Schymanski Emma L, Kondić Todor, Neumann Steffen, Thiessen Paul A, Zhang Jian, Bolton Evan E
Luxembourg Centre for Systems Biomedicine (LCSB), University of Luxembourg, 6 avenue du Swing, 4367, Belvaux, Luxembourg.
Bioinformatics and Scientific Data, Leibniz Institute of Plant Biochemistry (IPB Halle), 06120, Halle, Germany.
J Cheminform. 2021 Mar 8;13(1):19. doi: 10.1186/s13321-021-00489-0.
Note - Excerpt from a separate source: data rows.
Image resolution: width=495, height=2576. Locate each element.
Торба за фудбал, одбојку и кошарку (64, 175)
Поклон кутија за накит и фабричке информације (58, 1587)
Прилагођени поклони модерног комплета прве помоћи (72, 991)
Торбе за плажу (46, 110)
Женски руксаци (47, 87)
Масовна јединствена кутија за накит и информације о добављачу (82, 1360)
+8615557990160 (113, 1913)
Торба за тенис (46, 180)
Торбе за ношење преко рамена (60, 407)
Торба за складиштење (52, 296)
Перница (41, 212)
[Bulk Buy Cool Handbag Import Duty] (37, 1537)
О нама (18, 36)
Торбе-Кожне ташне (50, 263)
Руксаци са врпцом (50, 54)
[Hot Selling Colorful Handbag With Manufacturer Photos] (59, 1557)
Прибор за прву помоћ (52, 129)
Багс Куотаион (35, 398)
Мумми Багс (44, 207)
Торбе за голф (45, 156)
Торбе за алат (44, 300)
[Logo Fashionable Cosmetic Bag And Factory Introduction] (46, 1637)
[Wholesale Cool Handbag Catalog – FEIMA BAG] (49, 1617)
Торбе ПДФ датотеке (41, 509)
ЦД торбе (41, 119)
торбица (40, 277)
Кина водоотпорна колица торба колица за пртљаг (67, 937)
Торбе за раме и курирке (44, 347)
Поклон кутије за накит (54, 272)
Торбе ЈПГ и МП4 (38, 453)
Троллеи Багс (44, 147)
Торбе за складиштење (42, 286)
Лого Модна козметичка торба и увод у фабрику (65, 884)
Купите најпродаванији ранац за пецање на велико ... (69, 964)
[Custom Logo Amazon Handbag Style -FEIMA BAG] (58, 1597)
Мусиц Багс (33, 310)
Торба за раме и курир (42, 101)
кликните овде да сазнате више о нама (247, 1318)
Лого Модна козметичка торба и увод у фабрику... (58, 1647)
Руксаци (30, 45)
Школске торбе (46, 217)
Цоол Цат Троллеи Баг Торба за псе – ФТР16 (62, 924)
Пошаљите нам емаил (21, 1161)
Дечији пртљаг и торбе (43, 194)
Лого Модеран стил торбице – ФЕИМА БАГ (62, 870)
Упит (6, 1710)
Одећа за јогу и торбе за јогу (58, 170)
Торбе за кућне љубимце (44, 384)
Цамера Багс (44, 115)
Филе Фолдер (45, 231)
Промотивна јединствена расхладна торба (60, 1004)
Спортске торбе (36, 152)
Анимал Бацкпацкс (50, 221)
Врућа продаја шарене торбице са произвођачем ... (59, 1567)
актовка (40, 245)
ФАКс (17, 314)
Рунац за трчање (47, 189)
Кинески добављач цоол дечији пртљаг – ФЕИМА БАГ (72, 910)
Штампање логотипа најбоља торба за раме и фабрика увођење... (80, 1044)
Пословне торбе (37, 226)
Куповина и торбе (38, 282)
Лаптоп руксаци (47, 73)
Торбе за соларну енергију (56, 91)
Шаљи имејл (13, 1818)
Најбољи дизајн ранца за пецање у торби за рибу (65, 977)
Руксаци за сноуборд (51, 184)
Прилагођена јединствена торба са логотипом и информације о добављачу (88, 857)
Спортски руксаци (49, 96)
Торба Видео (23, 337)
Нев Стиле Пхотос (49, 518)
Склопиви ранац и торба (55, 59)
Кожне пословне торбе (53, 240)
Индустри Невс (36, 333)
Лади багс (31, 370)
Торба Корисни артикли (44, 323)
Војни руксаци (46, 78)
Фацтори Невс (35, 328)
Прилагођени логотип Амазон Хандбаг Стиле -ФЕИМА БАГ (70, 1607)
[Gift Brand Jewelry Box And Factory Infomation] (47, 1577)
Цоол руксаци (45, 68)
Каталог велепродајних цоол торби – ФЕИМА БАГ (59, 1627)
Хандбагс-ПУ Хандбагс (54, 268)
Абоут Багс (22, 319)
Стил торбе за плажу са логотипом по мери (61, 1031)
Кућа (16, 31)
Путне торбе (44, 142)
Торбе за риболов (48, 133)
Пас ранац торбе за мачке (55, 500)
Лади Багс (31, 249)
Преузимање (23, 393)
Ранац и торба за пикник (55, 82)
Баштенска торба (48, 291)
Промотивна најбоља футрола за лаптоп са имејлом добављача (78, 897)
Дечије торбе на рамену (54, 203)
Compound (or chemical) databases are an invaluable resource for many scientific disciplines. Exposomics researchers need to find and identify relevant chemicals that cover the entirety of potential (chemical and other) exposures over entire lifetimes. This daunting task, with over 100 million chemicals in the largest chemical databases, coupled with broadly acknowledged knowledge gaps in these resources, leaves researchers faced with too much-yet not enough-information at the same time to perform comprehensive exposomics research. Furthermore, the improvements in analytical technologies and computational mass spectrometry workflows coupled with the rapid growth in databases and increasing demand for high throughput "big data" services from the research community present significant challenges for both data hosts and workflow developers. This article explores how to reduce candidate search spaces in non-target small molecule identification workflows, while increasing content usability in the context of environmental and exposomics analyses, so as to profit from the increasing size and information content of large compound databases, while increasing efficiency at the same time. In this article, these methods are explored using PubChem, the NORMAN Network Suspect List Exchange and the in silico fragmentation approach MetFrag. A subset of the PubChem database relevant for exposomics, PubChemLite, is presented as a database resource that can be (and has been) integrated into current workflows for high resolution mass spectrometry. Benchmarking datasets from earlier publications are used to show how experimental knowledge and existing datasets can be used to detect and fill gaps in compound databases to progressively improve large resources such as PubChem, and topic-specific subsets such as PubChemLite. PubChemLite is a living collection, updating as annotation content in PubChem is updated, and exported to allow direct integration into existing workflows such as MetFrag. The source code and files necessary to recreate or adjust this are jointly hosted between the research parties (see data availability statement). This effort shows that enhancing the FAIRness (Findability, Accessibility, Interoperability and Reusability) of open resources can mutually enhance several resources for whole community benefit. The authors explicitly welcome additional community input on ideas for future developments.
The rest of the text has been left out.